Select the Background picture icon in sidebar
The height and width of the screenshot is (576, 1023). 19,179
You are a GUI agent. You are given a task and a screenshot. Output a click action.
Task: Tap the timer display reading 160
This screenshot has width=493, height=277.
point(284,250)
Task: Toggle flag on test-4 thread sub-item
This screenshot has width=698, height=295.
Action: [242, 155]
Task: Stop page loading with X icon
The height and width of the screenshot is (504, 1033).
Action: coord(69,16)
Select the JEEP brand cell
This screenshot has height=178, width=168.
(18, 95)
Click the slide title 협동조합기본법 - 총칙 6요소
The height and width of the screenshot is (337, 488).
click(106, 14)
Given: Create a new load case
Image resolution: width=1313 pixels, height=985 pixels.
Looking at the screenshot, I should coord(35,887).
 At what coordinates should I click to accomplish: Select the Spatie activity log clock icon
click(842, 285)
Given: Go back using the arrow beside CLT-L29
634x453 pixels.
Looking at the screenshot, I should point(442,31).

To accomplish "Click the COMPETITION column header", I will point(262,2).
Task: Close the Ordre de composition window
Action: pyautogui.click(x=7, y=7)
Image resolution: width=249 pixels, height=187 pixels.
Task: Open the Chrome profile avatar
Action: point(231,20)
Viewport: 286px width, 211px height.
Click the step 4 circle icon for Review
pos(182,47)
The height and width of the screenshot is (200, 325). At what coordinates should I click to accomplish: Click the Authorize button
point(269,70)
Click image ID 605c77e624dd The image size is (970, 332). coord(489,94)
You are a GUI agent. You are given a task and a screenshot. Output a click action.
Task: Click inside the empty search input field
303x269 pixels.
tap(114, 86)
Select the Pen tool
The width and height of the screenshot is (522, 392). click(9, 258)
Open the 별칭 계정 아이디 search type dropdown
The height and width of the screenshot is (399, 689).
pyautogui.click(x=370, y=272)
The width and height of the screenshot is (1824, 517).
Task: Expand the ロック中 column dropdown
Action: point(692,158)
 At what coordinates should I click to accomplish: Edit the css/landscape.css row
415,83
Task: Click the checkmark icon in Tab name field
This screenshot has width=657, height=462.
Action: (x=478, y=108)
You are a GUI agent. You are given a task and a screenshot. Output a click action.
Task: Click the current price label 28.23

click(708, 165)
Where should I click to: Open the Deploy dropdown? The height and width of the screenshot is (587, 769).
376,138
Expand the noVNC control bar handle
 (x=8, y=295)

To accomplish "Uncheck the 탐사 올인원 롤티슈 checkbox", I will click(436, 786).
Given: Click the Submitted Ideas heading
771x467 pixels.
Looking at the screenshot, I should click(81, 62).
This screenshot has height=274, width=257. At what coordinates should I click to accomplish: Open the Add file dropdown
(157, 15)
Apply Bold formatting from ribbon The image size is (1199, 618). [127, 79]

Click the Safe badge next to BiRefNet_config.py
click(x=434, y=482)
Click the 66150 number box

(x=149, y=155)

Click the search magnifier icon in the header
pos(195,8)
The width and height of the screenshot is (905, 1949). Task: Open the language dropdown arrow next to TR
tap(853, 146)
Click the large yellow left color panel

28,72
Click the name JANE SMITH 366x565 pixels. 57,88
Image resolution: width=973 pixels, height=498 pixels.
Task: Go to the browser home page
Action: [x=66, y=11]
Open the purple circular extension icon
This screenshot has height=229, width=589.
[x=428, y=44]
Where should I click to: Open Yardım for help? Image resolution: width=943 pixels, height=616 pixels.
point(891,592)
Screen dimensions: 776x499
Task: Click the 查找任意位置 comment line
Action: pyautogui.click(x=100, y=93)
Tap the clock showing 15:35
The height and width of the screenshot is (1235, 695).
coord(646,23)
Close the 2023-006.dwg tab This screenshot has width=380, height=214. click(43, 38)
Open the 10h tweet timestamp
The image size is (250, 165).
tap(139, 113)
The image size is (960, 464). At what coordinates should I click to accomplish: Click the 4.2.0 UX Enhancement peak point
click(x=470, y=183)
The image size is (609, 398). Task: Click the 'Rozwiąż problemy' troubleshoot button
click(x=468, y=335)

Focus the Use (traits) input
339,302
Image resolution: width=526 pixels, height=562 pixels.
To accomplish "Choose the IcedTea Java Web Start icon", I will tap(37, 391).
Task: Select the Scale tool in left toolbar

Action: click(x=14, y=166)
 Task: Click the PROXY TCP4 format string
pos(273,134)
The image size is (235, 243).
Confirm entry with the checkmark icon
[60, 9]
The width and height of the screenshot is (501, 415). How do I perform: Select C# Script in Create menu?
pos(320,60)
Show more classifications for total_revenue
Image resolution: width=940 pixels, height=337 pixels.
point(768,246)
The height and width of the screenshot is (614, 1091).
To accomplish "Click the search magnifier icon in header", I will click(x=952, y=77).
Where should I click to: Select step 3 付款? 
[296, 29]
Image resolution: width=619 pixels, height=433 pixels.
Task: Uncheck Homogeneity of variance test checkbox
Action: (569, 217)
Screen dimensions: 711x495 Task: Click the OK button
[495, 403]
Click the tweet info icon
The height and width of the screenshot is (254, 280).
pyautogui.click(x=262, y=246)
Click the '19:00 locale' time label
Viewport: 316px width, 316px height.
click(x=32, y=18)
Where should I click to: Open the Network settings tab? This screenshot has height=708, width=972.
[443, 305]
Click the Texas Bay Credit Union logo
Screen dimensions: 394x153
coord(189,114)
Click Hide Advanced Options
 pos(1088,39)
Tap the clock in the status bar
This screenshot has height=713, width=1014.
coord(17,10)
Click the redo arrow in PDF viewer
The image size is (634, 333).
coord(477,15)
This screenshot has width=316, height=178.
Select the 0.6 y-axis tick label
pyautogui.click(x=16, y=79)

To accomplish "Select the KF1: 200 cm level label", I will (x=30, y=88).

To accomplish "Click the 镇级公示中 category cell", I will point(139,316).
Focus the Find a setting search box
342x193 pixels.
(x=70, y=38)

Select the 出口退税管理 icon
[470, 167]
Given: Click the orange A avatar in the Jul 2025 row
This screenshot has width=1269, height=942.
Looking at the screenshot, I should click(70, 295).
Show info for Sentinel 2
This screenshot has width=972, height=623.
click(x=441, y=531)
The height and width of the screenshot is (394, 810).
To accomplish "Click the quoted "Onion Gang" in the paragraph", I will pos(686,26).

Description of the task
In the listing above, find the line with "Focus the Use (traits) input" and the line with "The height and width of the screenshot is (614, 1091)."; output exactly those lines and all lines between them.

Result of this task
Focus the Use (traits) input
339,302
Image resolution: width=526 pixels, height=562 pixels.
To accomplish "Choose the IcedTea Java Web Start icon", I will tap(37, 391).
Task: Select the Scale tool in left toolbar

Action: click(x=14, y=166)
 Task: Click the PROXY TCP4 format string
pos(273,134)
The image size is (235, 243).
Confirm entry with the checkmark icon
[60, 9]
The width and height of the screenshot is (501, 415). How do I perform: Select C# Script in Create menu?
pos(320,60)
Show more classifications for total_revenue
Image resolution: width=940 pixels, height=337 pixels.
point(768,246)
The height and width of the screenshot is (614, 1091).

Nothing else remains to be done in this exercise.